* _Objective_
Can you format the material, from its first line through the line containing "tap(353, 409)", as a JSON list of strings with one string per line and blank lines left out?

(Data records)
:::
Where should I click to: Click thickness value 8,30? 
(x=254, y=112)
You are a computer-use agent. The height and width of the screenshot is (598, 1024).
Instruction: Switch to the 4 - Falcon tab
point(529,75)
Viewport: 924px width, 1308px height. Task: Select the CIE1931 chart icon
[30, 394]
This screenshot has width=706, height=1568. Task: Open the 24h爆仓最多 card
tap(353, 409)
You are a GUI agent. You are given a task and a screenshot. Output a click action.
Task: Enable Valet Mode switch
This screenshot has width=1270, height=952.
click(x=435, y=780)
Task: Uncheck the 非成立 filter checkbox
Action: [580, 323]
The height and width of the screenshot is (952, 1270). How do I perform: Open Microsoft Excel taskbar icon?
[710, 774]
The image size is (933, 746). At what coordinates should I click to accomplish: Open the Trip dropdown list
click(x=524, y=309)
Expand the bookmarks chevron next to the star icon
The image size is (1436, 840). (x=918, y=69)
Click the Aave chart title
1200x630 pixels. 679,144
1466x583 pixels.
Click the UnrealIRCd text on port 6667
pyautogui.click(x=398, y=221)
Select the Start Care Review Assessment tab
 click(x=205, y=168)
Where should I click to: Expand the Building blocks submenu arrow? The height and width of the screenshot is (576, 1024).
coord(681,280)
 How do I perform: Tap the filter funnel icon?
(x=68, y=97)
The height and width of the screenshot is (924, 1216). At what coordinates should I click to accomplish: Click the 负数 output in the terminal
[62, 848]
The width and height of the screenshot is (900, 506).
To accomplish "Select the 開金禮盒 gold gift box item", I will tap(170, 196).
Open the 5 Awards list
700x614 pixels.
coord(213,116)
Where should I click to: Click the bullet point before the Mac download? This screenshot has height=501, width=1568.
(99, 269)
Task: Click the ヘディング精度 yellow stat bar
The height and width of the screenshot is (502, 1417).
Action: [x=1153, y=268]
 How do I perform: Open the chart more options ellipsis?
:::
* _Task answer_
[
  "Where should I click to: Click thickness value 8,30? ",
  "(x=254, y=112)",
  "You are a computer-use agent. The height and width of the screenshot is (598, 1024).",
  "Instruction: Switch to the 4 - Falcon tab",
  "point(529,75)",
  "Viewport: 924px width, 1308px height. Task: Select the CIE1931 chart icon",
  "[30, 394]",
  "This screenshot has width=706, height=1568. Task: Open the 24h爆仓最多 card",
  "tap(353, 409)"
]